On Thu, 2021-01-07 at 16:15 +0300, Vitaly Chikunov wrote:

On Thu, Jan 07, 2021 at 04:08:16PM +0300, Vitaly Chikunov wrote:

quoted

Patrick, Mimi,

On Thu, Jan 07, 2021 at 07:24:43AM -0500, Mimi Zohar wrote:

quoted

On Wed, 2021-01-06 at 10:43 +0100, Patrick Uiterwijk wrote:

quoted

This fixes sign_hash not using the correct algorithm for creating the
signature, by ensuring it uses the passed in variable value.

Signed-off-by: Patrick Uiterwijk <redacted>

Thank you.  This is a regression first introduced in commit
07e623b60848 ("ima-evm-utils: Convert sign_hash_v2 to EVP_PKEY API").

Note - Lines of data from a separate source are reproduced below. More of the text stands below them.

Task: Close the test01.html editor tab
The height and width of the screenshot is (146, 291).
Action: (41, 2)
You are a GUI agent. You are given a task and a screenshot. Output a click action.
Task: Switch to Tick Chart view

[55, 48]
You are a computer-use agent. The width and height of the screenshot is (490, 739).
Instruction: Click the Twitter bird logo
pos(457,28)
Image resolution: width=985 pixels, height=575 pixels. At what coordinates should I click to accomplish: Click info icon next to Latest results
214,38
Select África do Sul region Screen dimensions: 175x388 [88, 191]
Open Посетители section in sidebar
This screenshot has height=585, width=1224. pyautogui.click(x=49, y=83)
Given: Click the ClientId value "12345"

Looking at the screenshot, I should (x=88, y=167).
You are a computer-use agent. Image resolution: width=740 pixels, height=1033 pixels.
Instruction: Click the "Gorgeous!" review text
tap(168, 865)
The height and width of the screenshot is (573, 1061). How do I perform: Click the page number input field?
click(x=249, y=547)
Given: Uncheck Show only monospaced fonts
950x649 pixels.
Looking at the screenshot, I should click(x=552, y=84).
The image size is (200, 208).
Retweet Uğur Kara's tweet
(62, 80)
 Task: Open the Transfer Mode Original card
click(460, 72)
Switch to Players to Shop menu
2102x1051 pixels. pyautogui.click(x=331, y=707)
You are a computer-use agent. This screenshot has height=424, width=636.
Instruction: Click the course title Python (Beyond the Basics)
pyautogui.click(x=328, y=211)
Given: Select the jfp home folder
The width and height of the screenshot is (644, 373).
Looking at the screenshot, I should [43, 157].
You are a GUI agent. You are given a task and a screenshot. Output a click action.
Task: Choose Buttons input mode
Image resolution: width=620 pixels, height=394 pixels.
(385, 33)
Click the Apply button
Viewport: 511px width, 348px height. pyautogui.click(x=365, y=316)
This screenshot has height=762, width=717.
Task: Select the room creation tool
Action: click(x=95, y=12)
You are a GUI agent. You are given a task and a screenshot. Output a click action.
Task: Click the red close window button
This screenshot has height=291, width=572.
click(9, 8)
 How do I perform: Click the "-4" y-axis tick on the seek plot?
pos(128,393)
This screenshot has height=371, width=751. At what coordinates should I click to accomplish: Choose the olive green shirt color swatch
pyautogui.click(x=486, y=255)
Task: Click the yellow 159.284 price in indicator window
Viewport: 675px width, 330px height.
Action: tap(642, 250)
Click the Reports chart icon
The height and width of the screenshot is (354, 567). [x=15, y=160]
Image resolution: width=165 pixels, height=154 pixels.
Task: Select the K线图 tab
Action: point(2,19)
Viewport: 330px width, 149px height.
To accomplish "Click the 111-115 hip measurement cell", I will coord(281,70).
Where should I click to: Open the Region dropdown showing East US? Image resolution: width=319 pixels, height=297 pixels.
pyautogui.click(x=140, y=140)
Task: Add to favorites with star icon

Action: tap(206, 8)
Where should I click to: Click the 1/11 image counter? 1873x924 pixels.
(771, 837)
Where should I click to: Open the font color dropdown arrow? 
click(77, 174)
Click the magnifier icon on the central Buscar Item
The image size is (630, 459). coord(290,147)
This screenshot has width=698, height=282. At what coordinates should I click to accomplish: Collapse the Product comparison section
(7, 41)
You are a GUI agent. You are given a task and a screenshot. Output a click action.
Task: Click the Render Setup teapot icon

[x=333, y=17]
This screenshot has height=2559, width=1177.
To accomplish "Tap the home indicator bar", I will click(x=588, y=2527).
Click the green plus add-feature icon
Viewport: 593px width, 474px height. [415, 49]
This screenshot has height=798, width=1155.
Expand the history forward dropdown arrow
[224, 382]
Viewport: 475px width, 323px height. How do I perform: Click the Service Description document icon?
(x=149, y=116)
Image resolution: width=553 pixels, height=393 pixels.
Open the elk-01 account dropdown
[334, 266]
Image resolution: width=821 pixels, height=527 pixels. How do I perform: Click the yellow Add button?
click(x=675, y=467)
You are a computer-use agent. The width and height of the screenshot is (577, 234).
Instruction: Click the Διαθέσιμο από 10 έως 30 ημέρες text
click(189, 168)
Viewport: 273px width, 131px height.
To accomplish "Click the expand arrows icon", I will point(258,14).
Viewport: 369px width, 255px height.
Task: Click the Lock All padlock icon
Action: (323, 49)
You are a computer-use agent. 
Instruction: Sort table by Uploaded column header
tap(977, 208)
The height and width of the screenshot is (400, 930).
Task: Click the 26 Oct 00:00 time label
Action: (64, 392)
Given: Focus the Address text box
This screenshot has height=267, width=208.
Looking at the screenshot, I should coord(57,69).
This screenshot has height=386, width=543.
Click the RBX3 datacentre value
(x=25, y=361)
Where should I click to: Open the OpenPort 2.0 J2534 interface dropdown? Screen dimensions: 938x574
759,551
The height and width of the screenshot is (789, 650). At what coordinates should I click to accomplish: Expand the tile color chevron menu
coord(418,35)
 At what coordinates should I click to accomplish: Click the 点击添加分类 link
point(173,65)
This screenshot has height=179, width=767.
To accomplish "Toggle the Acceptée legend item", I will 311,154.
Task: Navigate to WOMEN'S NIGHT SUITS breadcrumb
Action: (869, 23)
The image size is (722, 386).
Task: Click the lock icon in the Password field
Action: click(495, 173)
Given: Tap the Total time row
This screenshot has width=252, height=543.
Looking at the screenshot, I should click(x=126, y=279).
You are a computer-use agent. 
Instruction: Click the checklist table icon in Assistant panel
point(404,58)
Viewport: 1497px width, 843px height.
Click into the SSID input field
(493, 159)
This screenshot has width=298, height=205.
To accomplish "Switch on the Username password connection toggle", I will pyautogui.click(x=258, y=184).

Ah, when sign_hash() is used not via evmctl, but as a library
imaevm_params may be not set.

Thinking about imaevm_params -- it's still belong to a library and
extensively used in libimaevm.c, so I wonder if the fix is perfect.
Since, now there is hash_algo and algo duplication which one to prefer
and why?

Maybe, it should be [also] set like keypass in sign_hash?

  int sign_hash(const char *hashalgo, const unsigned char *hash, int size, const char *keyfile, const char *keypass, unsigned char *sig)
  {
	  if (keypass)
		  imaevm_params.keypass = keypass;

+	  if (hashalgo)
+		  imaevm_params.hash_algo = hashalgo;

	  return imaevm_params.x509 ?
		  sign_hash_v2(hashalgo, hash, size, keyfile, sig) :
		  sign_hash_v1(hashalgo, hash, size, keyfile, sig);
  }

As seen above, the main difference between keypass and hashalgo is that
hashalgo is being passed as an argument, while keypass isn't.  Instead
of changing the function arguments, it looks like keypass was stored as
global variable.  For this reason, the priority should be the function
argument, not the global variable.

thanks,

Mimi